#### Data provided

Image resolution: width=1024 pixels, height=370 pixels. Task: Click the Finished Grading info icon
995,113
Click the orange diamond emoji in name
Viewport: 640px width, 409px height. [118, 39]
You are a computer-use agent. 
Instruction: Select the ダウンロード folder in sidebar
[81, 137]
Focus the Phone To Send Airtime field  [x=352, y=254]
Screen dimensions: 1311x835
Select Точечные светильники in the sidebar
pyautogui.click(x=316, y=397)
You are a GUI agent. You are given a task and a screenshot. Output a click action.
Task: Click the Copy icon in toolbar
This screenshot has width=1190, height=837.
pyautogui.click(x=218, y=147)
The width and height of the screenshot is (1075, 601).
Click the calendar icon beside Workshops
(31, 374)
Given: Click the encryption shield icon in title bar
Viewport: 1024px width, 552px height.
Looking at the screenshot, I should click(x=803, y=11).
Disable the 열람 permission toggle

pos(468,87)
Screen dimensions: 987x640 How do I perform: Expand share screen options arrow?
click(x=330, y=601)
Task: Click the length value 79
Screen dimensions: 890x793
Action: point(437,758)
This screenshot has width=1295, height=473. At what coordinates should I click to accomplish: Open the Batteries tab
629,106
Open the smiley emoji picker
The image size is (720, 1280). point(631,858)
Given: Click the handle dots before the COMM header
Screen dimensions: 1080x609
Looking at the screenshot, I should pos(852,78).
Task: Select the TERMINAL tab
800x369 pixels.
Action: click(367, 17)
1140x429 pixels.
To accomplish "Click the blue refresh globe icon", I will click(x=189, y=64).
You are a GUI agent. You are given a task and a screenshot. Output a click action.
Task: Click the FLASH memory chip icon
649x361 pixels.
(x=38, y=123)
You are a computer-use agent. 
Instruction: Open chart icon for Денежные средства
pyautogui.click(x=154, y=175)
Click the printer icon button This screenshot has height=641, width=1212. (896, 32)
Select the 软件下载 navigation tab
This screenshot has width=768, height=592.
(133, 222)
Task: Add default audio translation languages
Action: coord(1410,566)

########

## Your instructions
All entries given above should be transcribed exactly, with none omitted.

## Response area
Image resolution: width=1024 pixels, height=370 pixels. Task: Click the Finished Grading info icon
995,113
Click the orange diamond emoji in name
Viewport: 640px width, 409px height. [118, 39]
You are a computer-use agent. 
Instruction: Select the ダウンロード folder in sidebar
[81, 137]
Focus the Phone To Send Airtime field  [x=352, y=254]
Screen dimensions: 1311x835
Select Точечные светильники in the sidebar
pyautogui.click(x=316, y=397)
You are a GUI agent. You are given a task and a screenshot. Output a click action.
Task: Click the Copy icon in toolbar
This screenshot has width=1190, height=837.
pyautogui.click(x=218, y=147)
The width and height of the screenshot is (1075, 601).
Click the calendar icon beside Workshops
(31, 374)
Given: Click the encryption shield icon in title bar
Viewport: 1024px width, 552px height.
Looking at the screenshot, I should click(x=803, y=11).
Disable the 열람 permission toggle

pos(468,87)
Screen dimensions: 987x640 How do I perform: Expand share screen options arrow?
click(x=330, y=601)
Task: Click the length value 79
Screen dimensions: 890x793
Action: point(437,758)
This screenshot has width=1295, height=473. At what coordinates should I click to accomplish: Open the Batteries tab
629,106
Open the smiley emoji picker
The image size is (720, 1280). point(631,858)
Given: Click the handle dots before the COMM header
Screen dimensions: 1080x609
Looking at the screenshot, I should pos(852,78).
Task: Select the TERMINAL tab
800x369 pixels.
Action: click(367, 17)
1140x429 pixels.
To accomplish "Click the blue refresh globe icon", I will click(x=189, y=64).
You are a GUI agent. You are given a task and a screenshot. Output a click action.
Task: Click the FLASH memory chip icon
649x361 pixels.
(x=38, y=123)
You are a computer-use agent. 
Instruction: Open chart icon for Денежные средства
pyautogui.click(x=154, y=175)
Click the printer icon button This screenshot has height=641, width=1212. (896, 32)
Select the 软件下载 navigation tab
This screenshot has width=768, height=592.
(133, 222)
Task: Add default audio translation languages
Action: coord(1410,566)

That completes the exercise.